### WORK TASK
Go to the line that contains "This screenshot has width=518, height=582." in the records below and repeat it, and each line after it, exactly through the end, omitting pictures.

(Pixel coordinate grounding data)
* * *
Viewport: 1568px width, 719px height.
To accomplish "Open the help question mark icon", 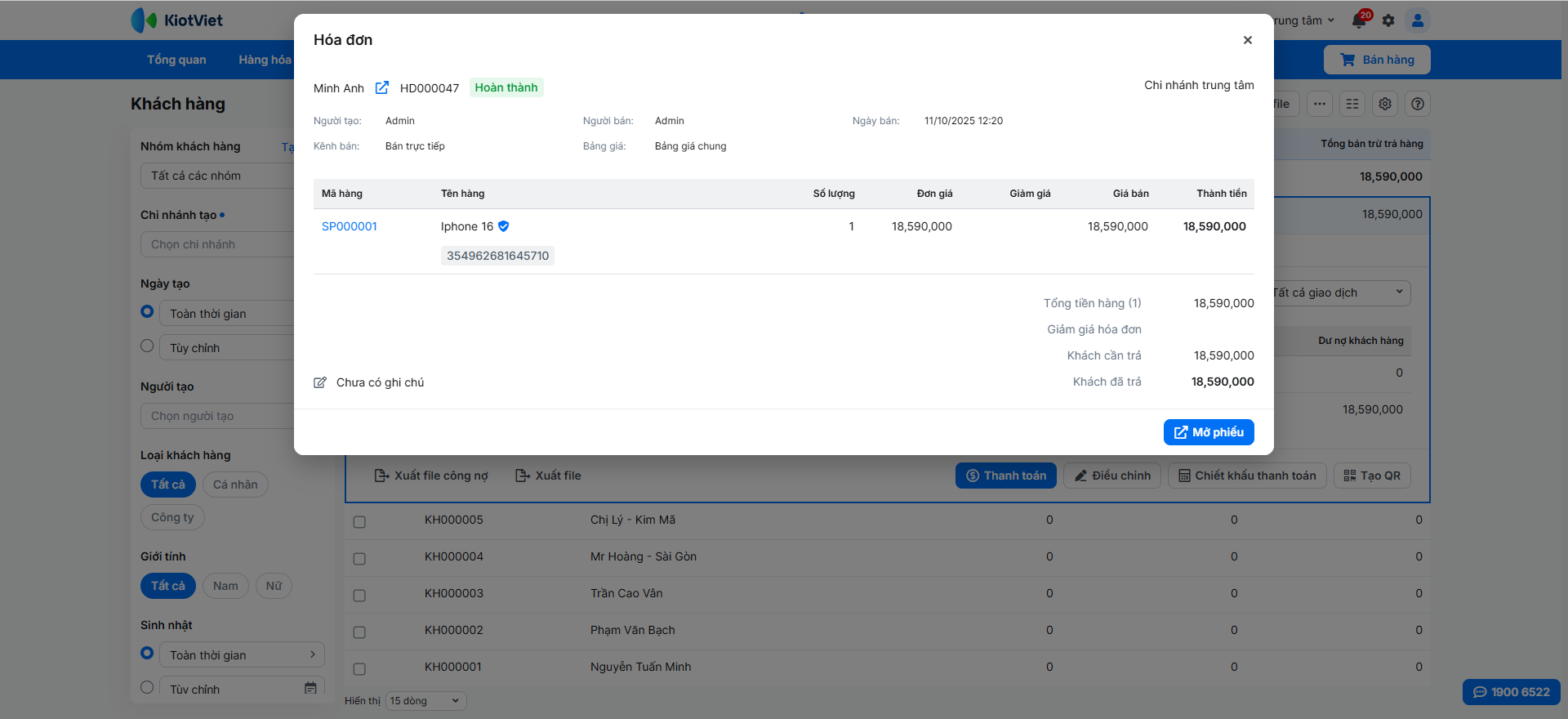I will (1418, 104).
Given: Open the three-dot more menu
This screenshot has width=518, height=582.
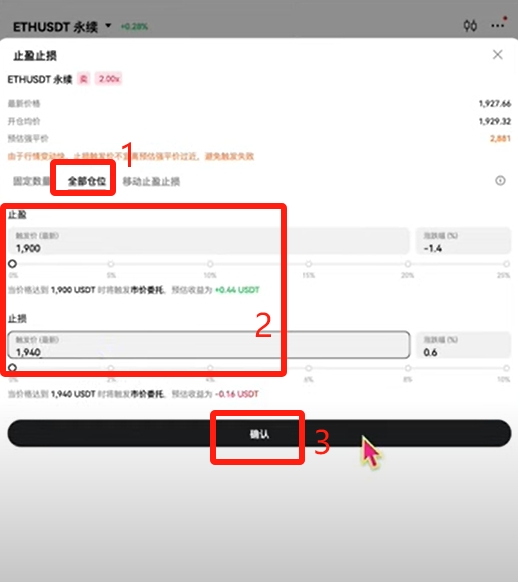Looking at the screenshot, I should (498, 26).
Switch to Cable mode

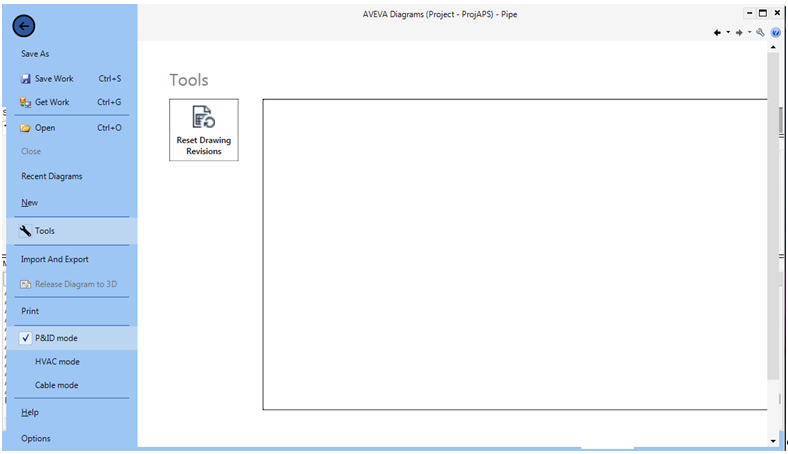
* * *
### ANSWER
This screenshot has width=518, height=582.
Looking at the screenshot, I should (498, 26).
Switch to Cable mode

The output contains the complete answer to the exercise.